Last Friday night I went to a public meeting in Deptford about the recently increase in early morning aircraft noise over the area. (The increases have been all day, but only the early morning flights have caused me disturbance.)
I loved all of the maps with flight paths plotted onto them and the facts that came out during the discussion. It was geekery of the highest order.
I arrived at the meeting ten minutes late so missed the introduction. However, my understanding from the evening is that the objectives of the current trial (which come to an end on 31st March) is to try and distribute the current aircraft noise more evenly across London. The man from BAA stated several times that there were no benefits accruing to Heathrow, in terms of increased numbers of flights or more revenue, from the changes being trialed. Experiments to help benefit the community should be applauded; this one just seemed to go a little awry.
Why do planes fly over Brockley?
It is desirable for planes to land into the wind and 70% of the time the prevailing winds over London are westerly, meaning that aircraft fly in over the city to have a head wind on landing. The other 30% of the time planes arrive over Windsor, as is the case with our current cold snap.
The government also mandates that planes arriving at Heathrow must have a straight approach beginning ten miles from the airport. This means planes must have arrived on their final flight path by about Vauxhall.
What happens at the moment?
Image is from BAA. Brockley is difficult to spot on the map, but it is
almost exactly on the border between the inner and outer boxes.
There are sixteen early morning flights each day that arrive between 04:30 and 06:00. I was initially surprised it was so few, but one plane every five and a half minutes is a frequency where if one wakes you up – as they have done for me several times – there is little hope of getting back to sleep.
We were given the above map for a typical day at the moment. You can see that the planes form for their final approach in reasonably spread out way. Brockley gets some and other places the remainder. Under this regime I haven’t noticed aircraft noise being a problem. From the Brockley perspective I’m not sure why we needed a trial!
Inner and outer boxes
During the trial four boxes were drawn in the airspace over London and grouped into two pairs, the ‘inner’ and ‘outer’ boxes. During the trial air traffic control were told to avoid flying planes through the ‘inner’ or ‘outer’ boxes during a week on / week off (I think, it could have been two weeks on/off) regime. The idea being that those under the boxes would get some respite during their time off.
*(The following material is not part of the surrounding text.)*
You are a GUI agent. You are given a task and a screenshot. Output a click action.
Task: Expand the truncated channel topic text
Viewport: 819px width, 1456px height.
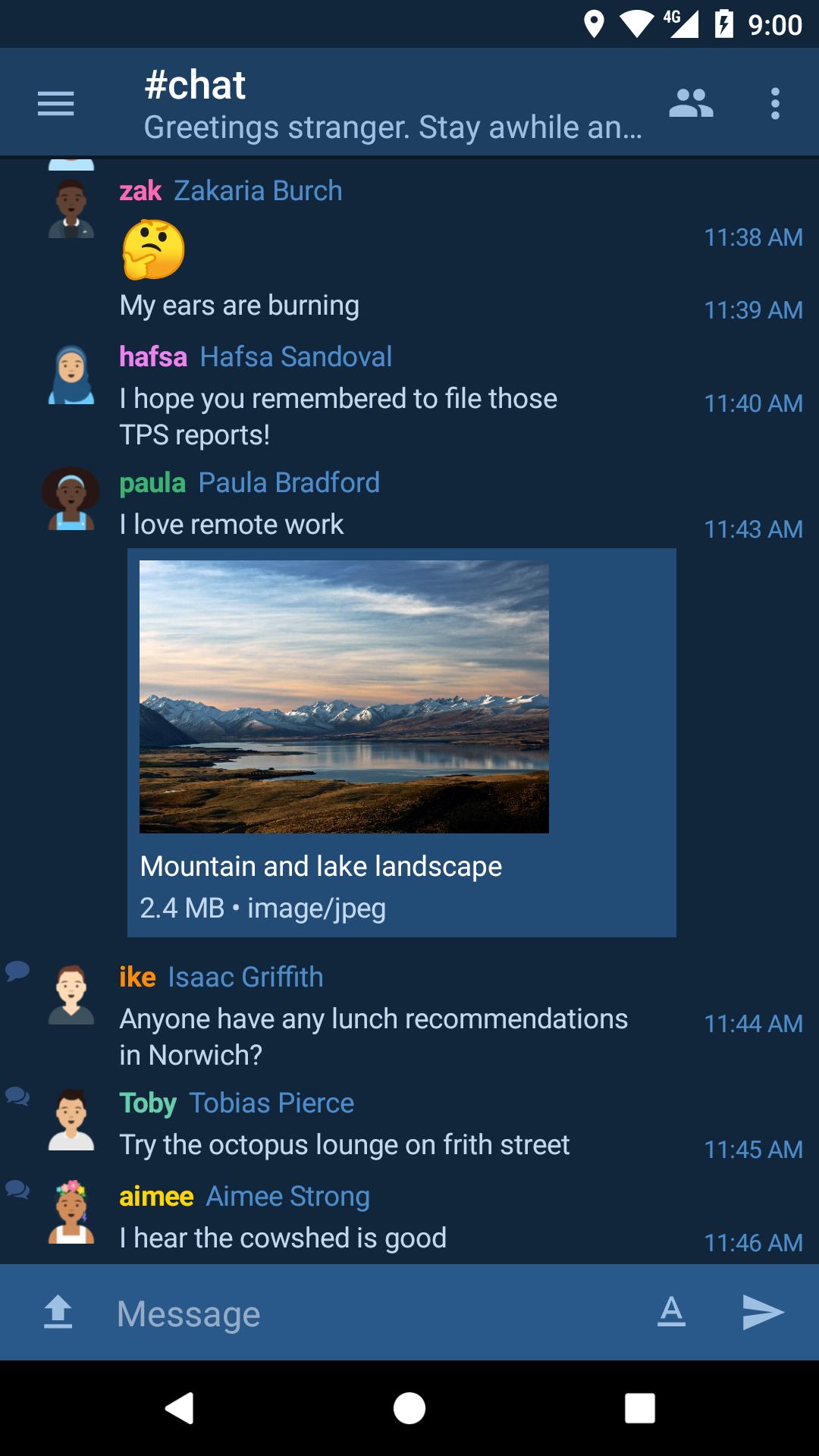[x=393, y=127]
Based on the maps we were shown with the flight paths overlaid adherence to the scheme has been pretty good.
The consequence of the scheme (from the Brockley perspective) is that when the inner boxes were in operation the formation of the early morning flights centred over Brockley as they didn’t have many later chances to get into line before Vauxhall. It is the turning and banking of a plane that creates the most noise and this was happening with an increased frequency above us. The relatively even distribution that occurred before the boxes were introduced had disappeared. The increased early morning noise and it’s regularity is what has caused so much local ire.
Conversely when the outer boxes were in operation Brockley experienced much less noise as the formation of flights took place further east..
Outer boxes in operation - all quiet in Brockley
No flights getting into formation over Brockley means relatively little noise. A small cross, marking Brockley, can just be seen just above the top left corner of the lower box.
Inner boxes in operation - noise for Brockley
Virtually all the flights for Heathrow form above Brockley resulting in higher levels of noise. A small cross, marking Brockley, can just be seen just above the top right corner of the lower box.
It was repeatedly stated during the evening that the current trial would come to and end on 31st March and guarantees were (almost) given that the scheme wouldn’t become permanent due to the opposition received.
It was slightly less clear if any future trials would be taking place. As there is, seemingly, no benefit to BAA it would be easy to think not. However, the catalyst for this trial must have come from somewhere, so it is conceivable that there will be future experiments. I’m sure something could be done to ensure a more even flight noise with greater thought and modeling.
Other tit-bits from the night
The more long term future was briefly touched on at one point. The gentleman from BAA said he saw three options. Firstly a third runway at Heathrow, second the building of a new hub airport or third the status quo would be maintained. Something I got the impression he thought was most likely.
Interestingly he said that if a new hub / Boris Island was built then Heathrow would close as London couldn’t sustain two hub airports. Not something I’d considered before.
It was also suggested an airport in the east would be a bad idea as planes were louder taking off than they were landing. An airport in the Thames estuary would mean that flights would be taking off over London 70% of the time. My uneducated view is that airport expansion needs to be either north of south of the city.
I knew Heathrow was the busiest airport in the world, but they fact it achieves that with just two runways is quite amazing. Frankfurt airport was briefly mentioned during the night. It has four runways and is the third busiest airport in Europe? If London had a four runway airport it would be likely that the flight cap would be 720,000 planes per year, up from Heathrow’s 480,000 now.